July 18, 2022 at 4:32 pm

Former British Labour Party leader Jeremy Corbyn in London, UK on 7 December 2021 [David Cliff/Anadolu Agency]

A controversial anti-Semitism campaign group which spearheaded attacks on former Labour Party leader Jeremy Corbyn has been slammed by critics of the former leader over its apparent politicisation of anti-Jewish racism. Labour MP Dame Margaret Hodge and the former Labour MP for Stoke-on-Trent North and Kidsgrove, Ruth Smeeth, expressed exasperation over the apparent politicisation of anti-Semitism by the group Campaign Against Antisemitism (CAA).

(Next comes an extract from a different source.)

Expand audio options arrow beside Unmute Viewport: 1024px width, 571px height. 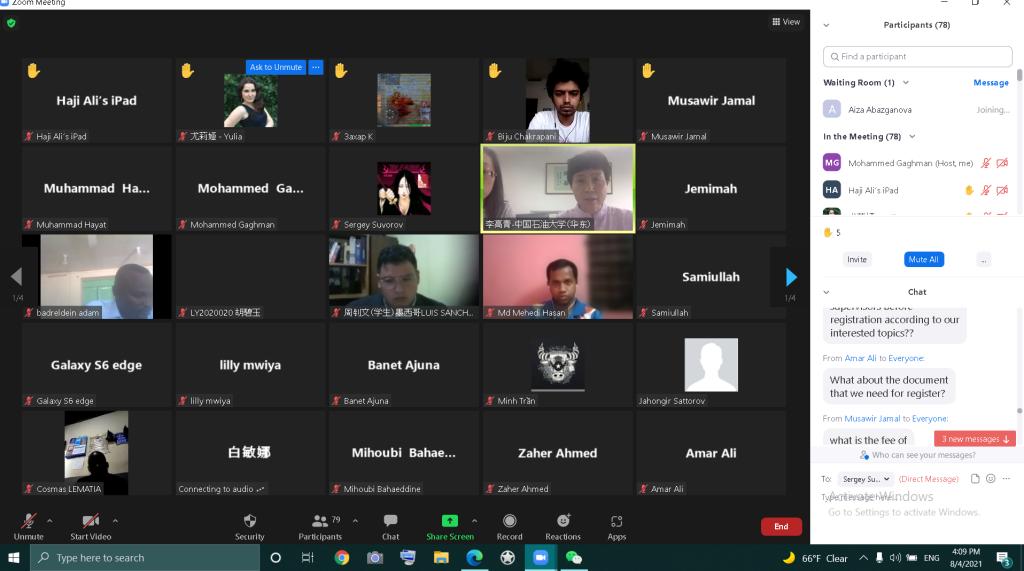pyautogui.click(x=50, y=520)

Both Hodge and Smeeth featured heavily during the party’s anti-Semitism row under Corbyn, which many say led to his downfall. The CAA was also one of the pro-Israel groups at the heart of the row because of its fierce campaign against Corbyn. At its height in 2018, questions were being raised about its status as a charity because of its highly politicised attack on the MP for Islington North. Britain’s charity regulator, the Charity Commission, stepped in to investigate the CAA’s activities.

The group was formed during Israel’s “Operation Protective Edge” in the summer of 2014 when over 2,000 Palestinians, including 551 children, were killed by Israeli missiles and shelling of civilian areas. It has been accused of inciting death threats against Corbyn with its campaign, which included a petition whereby the pro-Israel organisation called for the 73-year-old to be removed from his position.

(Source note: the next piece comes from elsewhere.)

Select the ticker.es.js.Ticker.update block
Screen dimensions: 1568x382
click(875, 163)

Following Corbyn’s eventual defeat, Joe Glasman, who leads the CAA’s “political investigations team”, gloated that “The beast is slain,” and that the former leader had been “slaughtered.” At the height of the attacks on Corbyn, however, no Labour MP spoke out against what many described as the CAA’s fact-free attack on the veteran anti-racism campaigner.

READ: The pro-Israel lobby is colonising British academia with one smear campaign after another

Both Hodge and Smeeth, though, appear to have had enough, now that the CAA has attacked Corbyn’s successor as Labour Leader, Sir Keir Starmer, following a recent political campaign video which includes a clip of the Holocaust Memorial in Germany. The Labour leader is seen with the shadow foreign secretary, David Lammy, at the landmark in Berlin describing how Labour can win the next election.

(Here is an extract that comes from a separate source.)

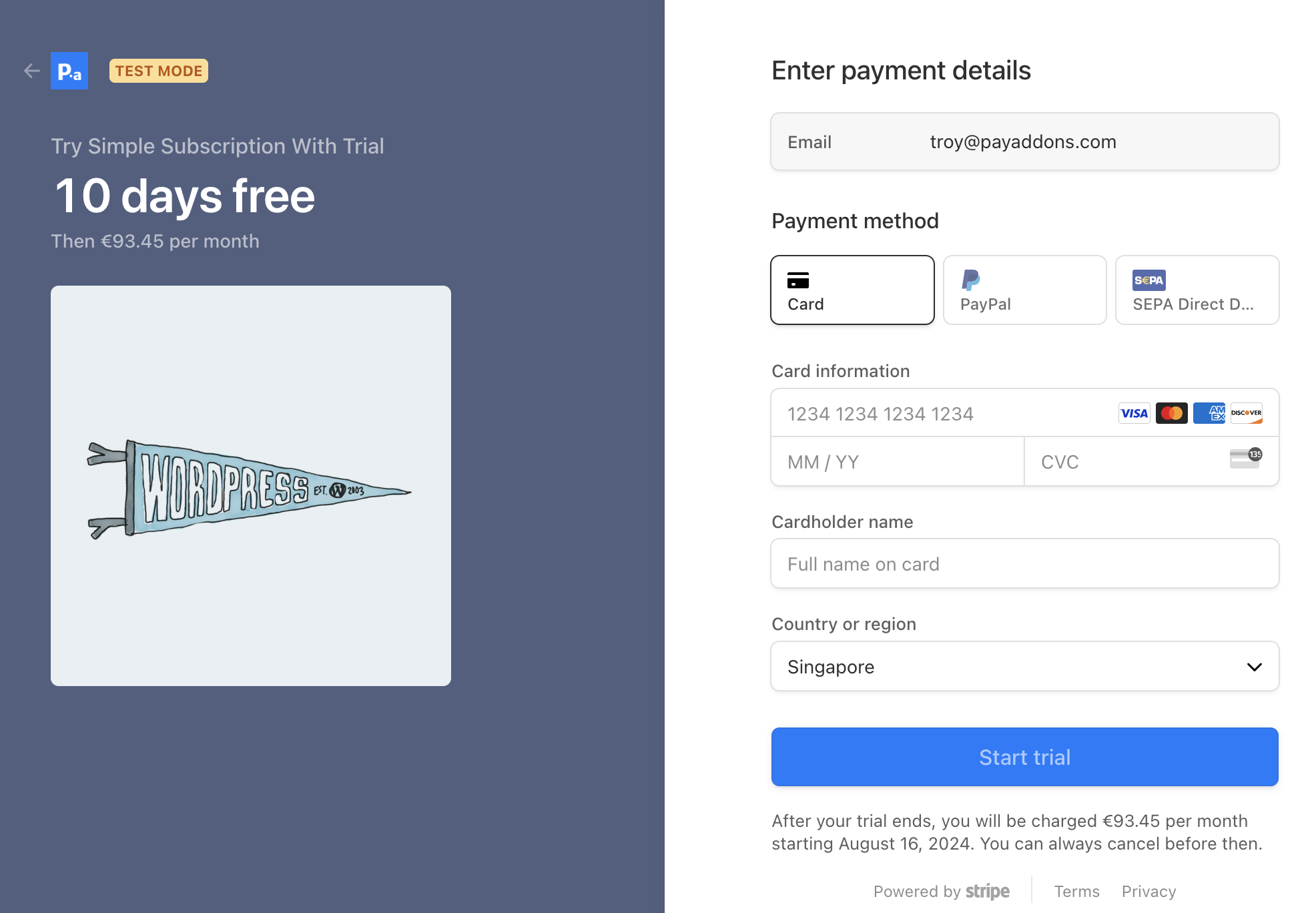This screenshot has height=913, width=1316.
Task: Focus the card number field
Action: (x=941, y=414)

The CAA branded Starmer “tasteless” and launched an attack on Labour over its failure to combat anti-Semitism. “It is a matter of decency and long-established convention in Germany that you never stoop to using the Berlin Holocaust Memorial as some kind of a prop,” said the CAA on twitter. “But to incorporate the Memorial as the backdrop for a political clip that does not even mention the Holocaust is an insult.”

The group described Starmer as “exploiting” his visit to the Holocaust memorial and of “inadequately” addressing the problem of anti-Semitism in Labour.

READ: Activists, scholars call to end weaponising anti-Semitism ahead of Holocaust Remembrance event in Sweden

“I’m fed up of CAA using anti-Semitism as a front to attack Labour,” replied Hodge in a tweet. “Time to call them out for what and who they really are.” Suggesting that the anti-Semitism campaign group was politicising anti-Jewish racism to damage Labour, Hodge added: “More concerned with undermining Labour than rooting out anti-Semitism.”

In her response to the CAA, Smeeth said: “Starmer has a proud record in fighting anti-Semitism. He visited the Holocaust Memorial and spoke about it at the time. This attack is not only wrong, but completely disingenuous and deeply unfair. And attempts to politicise something that simply shouldn’t be.”

Jewish Voice for Labour was one of the many to comment on the double-standards. “You and @ruthsmeeth were perfectly happy with the CAA when they were writing pieces with far less substance to attack Corbyn,” said JVL in reply to Hodge’s tweet. “Some of us always know [the CAA] were at heart anti-Labour but you ignored that for your factional ends. Those who ride tigers rarely enjoy it in the long run.”